この記事のポイント
特許図面の作成要件とコツを解説。図面の形式要件、符号の付け方、各種図面の使い分け、図面作成ツールの選び方まで実務的に紹介します。
はじめに
特許図面は、明細書の技術内容を視覚的に補完する重要な書類です。適切な図面は審査官の理解を促進し、権利範囲の解釈にも影響します。

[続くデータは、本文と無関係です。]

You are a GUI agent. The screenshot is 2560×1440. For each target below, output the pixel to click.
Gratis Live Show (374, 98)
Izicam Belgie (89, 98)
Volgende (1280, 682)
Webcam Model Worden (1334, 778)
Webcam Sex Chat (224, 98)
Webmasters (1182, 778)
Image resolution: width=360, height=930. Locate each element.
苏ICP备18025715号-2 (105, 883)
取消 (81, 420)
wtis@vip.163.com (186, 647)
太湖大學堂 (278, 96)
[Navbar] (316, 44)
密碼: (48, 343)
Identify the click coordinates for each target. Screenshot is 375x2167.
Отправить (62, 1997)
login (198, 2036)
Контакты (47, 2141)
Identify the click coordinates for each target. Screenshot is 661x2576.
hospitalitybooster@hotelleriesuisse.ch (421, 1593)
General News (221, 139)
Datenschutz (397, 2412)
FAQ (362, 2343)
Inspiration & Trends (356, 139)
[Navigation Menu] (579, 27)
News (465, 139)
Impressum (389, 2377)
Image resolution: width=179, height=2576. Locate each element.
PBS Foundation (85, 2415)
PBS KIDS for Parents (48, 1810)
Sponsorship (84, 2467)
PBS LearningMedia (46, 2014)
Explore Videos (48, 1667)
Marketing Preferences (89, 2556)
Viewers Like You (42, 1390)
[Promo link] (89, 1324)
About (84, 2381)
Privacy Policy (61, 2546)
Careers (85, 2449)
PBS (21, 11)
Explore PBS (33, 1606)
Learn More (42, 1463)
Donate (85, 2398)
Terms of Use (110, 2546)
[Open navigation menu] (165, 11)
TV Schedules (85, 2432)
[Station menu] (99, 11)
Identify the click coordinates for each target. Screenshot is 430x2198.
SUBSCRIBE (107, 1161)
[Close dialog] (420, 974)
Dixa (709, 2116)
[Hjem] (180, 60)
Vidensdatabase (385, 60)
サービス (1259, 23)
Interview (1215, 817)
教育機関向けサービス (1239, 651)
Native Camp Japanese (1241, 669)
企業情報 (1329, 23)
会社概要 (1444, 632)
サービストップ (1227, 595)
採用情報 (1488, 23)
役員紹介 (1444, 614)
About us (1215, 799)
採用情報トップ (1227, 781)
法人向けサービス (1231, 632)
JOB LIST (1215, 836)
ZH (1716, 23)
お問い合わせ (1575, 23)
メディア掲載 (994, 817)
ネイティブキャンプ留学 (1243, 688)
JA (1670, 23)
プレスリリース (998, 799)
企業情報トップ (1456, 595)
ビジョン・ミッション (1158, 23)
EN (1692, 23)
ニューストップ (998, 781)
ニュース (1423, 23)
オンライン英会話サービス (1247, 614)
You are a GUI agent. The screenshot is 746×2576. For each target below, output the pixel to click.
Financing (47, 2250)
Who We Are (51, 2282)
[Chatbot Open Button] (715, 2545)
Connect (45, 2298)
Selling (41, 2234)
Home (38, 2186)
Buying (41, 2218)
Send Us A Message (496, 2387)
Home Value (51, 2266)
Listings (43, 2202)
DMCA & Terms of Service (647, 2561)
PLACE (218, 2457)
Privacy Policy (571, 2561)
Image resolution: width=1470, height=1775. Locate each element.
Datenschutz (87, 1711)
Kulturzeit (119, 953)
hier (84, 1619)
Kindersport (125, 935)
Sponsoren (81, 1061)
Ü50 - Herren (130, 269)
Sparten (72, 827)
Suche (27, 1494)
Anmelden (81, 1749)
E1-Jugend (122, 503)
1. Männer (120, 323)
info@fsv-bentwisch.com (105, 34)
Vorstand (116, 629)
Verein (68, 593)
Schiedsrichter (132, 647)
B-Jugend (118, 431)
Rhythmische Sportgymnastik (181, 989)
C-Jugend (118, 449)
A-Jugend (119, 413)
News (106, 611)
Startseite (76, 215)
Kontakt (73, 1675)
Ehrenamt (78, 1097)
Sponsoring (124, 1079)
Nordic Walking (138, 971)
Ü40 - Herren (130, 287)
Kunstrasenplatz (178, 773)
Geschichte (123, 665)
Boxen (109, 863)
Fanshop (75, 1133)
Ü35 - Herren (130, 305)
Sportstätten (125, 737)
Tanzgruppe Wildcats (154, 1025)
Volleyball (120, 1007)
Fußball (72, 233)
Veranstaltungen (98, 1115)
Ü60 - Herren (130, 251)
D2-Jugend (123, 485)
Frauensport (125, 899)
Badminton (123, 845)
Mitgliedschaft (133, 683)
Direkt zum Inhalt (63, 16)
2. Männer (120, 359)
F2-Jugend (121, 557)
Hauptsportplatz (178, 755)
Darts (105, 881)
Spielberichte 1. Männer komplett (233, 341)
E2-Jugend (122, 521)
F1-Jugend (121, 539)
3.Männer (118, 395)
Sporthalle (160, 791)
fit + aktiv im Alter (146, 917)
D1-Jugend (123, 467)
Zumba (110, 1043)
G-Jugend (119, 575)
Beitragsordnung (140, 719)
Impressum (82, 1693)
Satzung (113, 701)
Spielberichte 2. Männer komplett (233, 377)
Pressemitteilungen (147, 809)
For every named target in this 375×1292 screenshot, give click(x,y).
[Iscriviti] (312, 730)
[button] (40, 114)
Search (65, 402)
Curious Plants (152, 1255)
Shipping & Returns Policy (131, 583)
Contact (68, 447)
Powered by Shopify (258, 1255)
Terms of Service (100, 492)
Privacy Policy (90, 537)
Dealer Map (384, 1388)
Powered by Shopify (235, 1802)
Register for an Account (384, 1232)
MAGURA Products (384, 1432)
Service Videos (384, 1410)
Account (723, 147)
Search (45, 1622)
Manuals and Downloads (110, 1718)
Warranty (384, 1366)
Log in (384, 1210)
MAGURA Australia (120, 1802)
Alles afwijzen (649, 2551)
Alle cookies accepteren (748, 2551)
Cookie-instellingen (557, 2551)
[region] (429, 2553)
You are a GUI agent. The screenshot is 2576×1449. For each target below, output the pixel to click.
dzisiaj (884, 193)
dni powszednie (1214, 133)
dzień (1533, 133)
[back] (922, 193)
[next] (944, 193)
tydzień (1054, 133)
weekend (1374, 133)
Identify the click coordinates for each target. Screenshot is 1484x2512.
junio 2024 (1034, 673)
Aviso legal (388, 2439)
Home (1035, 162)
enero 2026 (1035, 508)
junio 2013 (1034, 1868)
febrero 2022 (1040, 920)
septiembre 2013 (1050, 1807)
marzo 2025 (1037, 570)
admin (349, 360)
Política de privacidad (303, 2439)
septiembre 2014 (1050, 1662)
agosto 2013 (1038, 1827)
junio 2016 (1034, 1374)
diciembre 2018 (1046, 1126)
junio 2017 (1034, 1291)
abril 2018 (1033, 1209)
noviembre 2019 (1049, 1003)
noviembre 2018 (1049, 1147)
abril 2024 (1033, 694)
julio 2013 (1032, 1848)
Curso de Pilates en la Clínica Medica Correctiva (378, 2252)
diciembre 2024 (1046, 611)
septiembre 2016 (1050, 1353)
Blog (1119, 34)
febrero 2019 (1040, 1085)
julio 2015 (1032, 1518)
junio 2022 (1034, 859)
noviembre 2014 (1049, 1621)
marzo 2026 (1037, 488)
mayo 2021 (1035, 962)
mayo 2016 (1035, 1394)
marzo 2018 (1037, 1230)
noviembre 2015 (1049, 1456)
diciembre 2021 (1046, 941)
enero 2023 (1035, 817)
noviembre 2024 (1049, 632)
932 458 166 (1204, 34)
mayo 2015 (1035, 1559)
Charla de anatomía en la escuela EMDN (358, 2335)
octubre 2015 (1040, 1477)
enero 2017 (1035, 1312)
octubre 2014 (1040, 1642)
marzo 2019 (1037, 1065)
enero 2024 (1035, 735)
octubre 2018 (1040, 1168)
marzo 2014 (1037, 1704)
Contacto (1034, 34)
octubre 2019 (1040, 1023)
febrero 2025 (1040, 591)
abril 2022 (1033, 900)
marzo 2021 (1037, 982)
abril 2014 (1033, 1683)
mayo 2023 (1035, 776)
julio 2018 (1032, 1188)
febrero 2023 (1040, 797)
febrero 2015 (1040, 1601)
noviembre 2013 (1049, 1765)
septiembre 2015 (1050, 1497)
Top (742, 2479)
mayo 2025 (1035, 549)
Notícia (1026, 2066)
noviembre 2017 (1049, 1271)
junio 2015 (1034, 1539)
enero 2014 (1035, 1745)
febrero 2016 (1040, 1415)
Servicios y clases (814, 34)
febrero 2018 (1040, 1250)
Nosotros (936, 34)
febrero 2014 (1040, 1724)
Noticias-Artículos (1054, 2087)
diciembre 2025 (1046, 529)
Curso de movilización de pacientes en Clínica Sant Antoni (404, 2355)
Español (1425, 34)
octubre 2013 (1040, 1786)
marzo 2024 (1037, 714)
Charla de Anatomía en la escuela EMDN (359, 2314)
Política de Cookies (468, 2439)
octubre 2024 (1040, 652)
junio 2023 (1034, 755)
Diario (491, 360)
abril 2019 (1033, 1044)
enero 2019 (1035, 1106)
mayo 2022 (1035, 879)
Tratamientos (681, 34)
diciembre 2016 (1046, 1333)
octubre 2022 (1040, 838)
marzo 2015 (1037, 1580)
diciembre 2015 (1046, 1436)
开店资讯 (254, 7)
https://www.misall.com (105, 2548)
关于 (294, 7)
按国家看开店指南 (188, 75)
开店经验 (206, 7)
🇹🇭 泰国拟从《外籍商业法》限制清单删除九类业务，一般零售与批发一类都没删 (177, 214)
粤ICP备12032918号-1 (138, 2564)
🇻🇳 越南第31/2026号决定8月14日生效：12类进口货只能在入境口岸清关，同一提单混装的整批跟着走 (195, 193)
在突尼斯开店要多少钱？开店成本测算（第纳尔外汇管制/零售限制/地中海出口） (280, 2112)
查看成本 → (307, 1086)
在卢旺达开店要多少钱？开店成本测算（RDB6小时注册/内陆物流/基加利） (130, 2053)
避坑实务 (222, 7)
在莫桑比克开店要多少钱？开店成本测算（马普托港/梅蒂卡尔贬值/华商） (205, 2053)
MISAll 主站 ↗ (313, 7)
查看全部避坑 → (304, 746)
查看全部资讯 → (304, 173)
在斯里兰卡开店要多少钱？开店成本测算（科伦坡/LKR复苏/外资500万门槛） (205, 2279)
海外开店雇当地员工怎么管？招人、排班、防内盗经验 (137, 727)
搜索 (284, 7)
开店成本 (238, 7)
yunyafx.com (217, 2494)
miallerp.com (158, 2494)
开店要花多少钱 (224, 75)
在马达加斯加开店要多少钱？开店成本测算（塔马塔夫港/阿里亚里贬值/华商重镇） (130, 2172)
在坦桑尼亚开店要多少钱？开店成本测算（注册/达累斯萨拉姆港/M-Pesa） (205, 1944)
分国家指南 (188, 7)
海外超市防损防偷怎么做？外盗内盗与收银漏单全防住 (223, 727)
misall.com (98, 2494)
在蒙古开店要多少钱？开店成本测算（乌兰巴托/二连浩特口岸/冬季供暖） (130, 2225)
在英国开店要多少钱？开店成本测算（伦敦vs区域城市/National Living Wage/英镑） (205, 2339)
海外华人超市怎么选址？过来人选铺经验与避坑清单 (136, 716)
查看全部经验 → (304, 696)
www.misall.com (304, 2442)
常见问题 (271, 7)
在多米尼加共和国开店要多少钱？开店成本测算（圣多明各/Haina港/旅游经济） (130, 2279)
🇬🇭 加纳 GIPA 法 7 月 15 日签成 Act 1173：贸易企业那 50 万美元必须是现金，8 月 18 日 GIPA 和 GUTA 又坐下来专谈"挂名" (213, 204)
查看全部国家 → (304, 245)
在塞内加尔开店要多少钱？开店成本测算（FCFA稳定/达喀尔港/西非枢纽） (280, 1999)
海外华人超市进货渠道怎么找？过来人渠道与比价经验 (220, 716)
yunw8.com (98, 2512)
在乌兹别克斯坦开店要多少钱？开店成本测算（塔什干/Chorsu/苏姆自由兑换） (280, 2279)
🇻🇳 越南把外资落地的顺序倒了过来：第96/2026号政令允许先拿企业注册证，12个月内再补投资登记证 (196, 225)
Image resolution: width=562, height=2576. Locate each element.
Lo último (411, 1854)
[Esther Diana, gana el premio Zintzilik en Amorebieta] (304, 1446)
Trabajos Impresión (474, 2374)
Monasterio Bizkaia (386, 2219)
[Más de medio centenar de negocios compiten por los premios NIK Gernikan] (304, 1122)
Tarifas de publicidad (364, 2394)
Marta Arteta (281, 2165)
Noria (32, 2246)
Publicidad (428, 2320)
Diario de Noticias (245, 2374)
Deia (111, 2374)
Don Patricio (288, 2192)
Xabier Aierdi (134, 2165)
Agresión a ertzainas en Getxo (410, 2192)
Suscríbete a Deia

本記事では、日本特許庁の形式要件と、効果的な図面を作成するためのコツを解説します。
特許図面の形式要件
基本ルール
| 要件 | 規定内容 |
|---|---|
| 用紙サイズ | A4(縦置き) |
| 余白 | 上25mm、左25mm、右15mm、下10mm |
| 線の太さ | 輪郭線は太線、引出線は細線 |
| 色 | 原則として黒の実線(カラー図面は例外的に認められる場合あり) |
| 符号 | アラビア数字を使用し、明細書の記載と一致させる |
図面に記載できるもの
- 参照符号(数字)
- 矢印(動作方向・信号の流れ)
- 「入力」「出力」等の最低限のラベル
図面に記載してはいけないもの
- 文章による説明(明細書本文に記載する)
- 寸法線(意匠出願の場合を除く)
図面の種類と使い分け
構成図・ブロック図
システムやデバイスの全体構成を示す図面です。各構成要素の接続関係を明確にします。装置クレームの説明に最適です。
フローチャート
方法の発明やソフトウェア発明で、処理の流れを表現します。各ステップに符号を付け、条件分岐も明示します。
断面図・構造図
機械的な構造を持つ発明で使用します。断面の位置を別の図面で示し、内部構造を可視化します。
タイミングチャート
通信・制御系の発明で、信号の時間的な関係を表現する図面です。
グラフ・特性図
実験結果や性能比較を示す図面です。従来技術との効果の差異を視覚的に表現できます。
図面作成のコツ
符号の付け方
- 主要な構成要素から順に10, 20, 30…と付番する
- サブ要素は11, 12, 13…のように枝番を使う
- 全図面で一貫した符号を使用する
審査官に伝わる図面のポイント
- 第1図に全体構成を示す: 発明の全体像が一目でわかる図を最初に配置
- 詳細は別図で拡大: 重要な部分は拡大図を追加
- 従来技術との対比図: 進歩性の理解を助ける比較図面を用意
- 余計な要素を省く: 発明に関連しない部分は省略し、本質を際立たせる
図面作成ツール
- Microsoft Visio: ブロック図やフローチャートに最適
- AutoCAD / DraftSight: 機械図面に適している
- PowerPoint / draw.io: 簡易的なブロック図に使用可能
まとめ
特許図面は形式要件を満たしつつ、発明の本質を視覚的に伝えることが重要です。符号の一貫性、図面の種類の適切な選択、全体像から詳細への構成を意識して作成しましょう。